Nec Piso, quamquam coepta secus cadebant, omisit tutissima e praesentibus, sed castellum Ciliciae munitum admodum, cui nomen Celenderis, occupat; nam admixtis desertoribus et tirone nuper intercepto suisque et Plancinae servitiis auxilia Cilicum quae reguli miserane in numerum legionis composuerat. Caesarisque se legatum testabatur provincia quam is dedisset arceri, non a legionibus (earum quippe accitu venire), sed a Sentio privatum odium falsis criminibus tegente. consisterent in acie, non pugnaturis militibus ubi Pisonem ab ipsis parentem quondam appellatum, si iure ageretur, potiorem, si armis, non invalidum vidissent tum pro munimentis castelli manipulos explicat colle arduo et derupto; nam cetera mari cinguntur. contra veterani ordinibus ac subsidiis instructi: hinc militum, inde locorum asperitas, sed non animus, non spes, ne tela quidem nisi agrestia aut subitum in usum properata. ut venere in manus, non ultra dubitatum quam dum Romanae cohortes in aequum eniterentur: vertunt terga Cilices seque castello claudunt.
80.
Even though his first moves were a failure, Piso chose the safest course that circumstances allowed and occupied a well-protected fortress in Cilicia called Celenderis.
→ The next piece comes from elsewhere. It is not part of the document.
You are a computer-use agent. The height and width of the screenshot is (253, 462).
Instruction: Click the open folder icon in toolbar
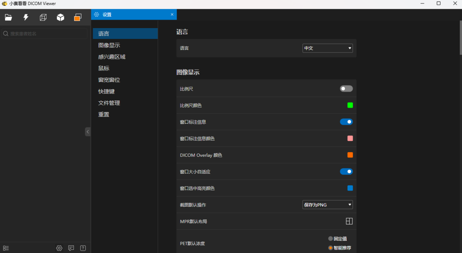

All told, by adding to the deserters the intercepted recruits, his and Plancina’s slaves, and the support troops sent by the local princelings, he had a force equivalent in numbers to a legion. He proclaimed that he, Caesar’s legate, was being forced out of the province assigned to him by the emperor, not by the legions (he was there at their request), but by Sentius, who under false accusations masked his personal bias against him. Let them come and but face him, he said: the soldiers would not fight when they recognized him, whom they themselves had once called father. He was stronger in a legal sense and not helpless if arms were to decide the issue. Then he deployed his maniples in front of the fortified place, perched on top of a steep, precipitous slope, all the rest of the place being made safe by the sea. Facing them were the experienced soldiers of the legions in battle array, duly supported by reserves. On one side the grimness of Roman soldiery, on the other the ruggedness of nature, but lacking courage, hope, or even arms, except for farm implements or other tools made to serve on the spur of the moment. The incertitude as to the outcome of the clash lasted only the time it took the cohorts to reach the top of the hill: the Cilician auxiliaries turned tail and shut themselves inside the fortress.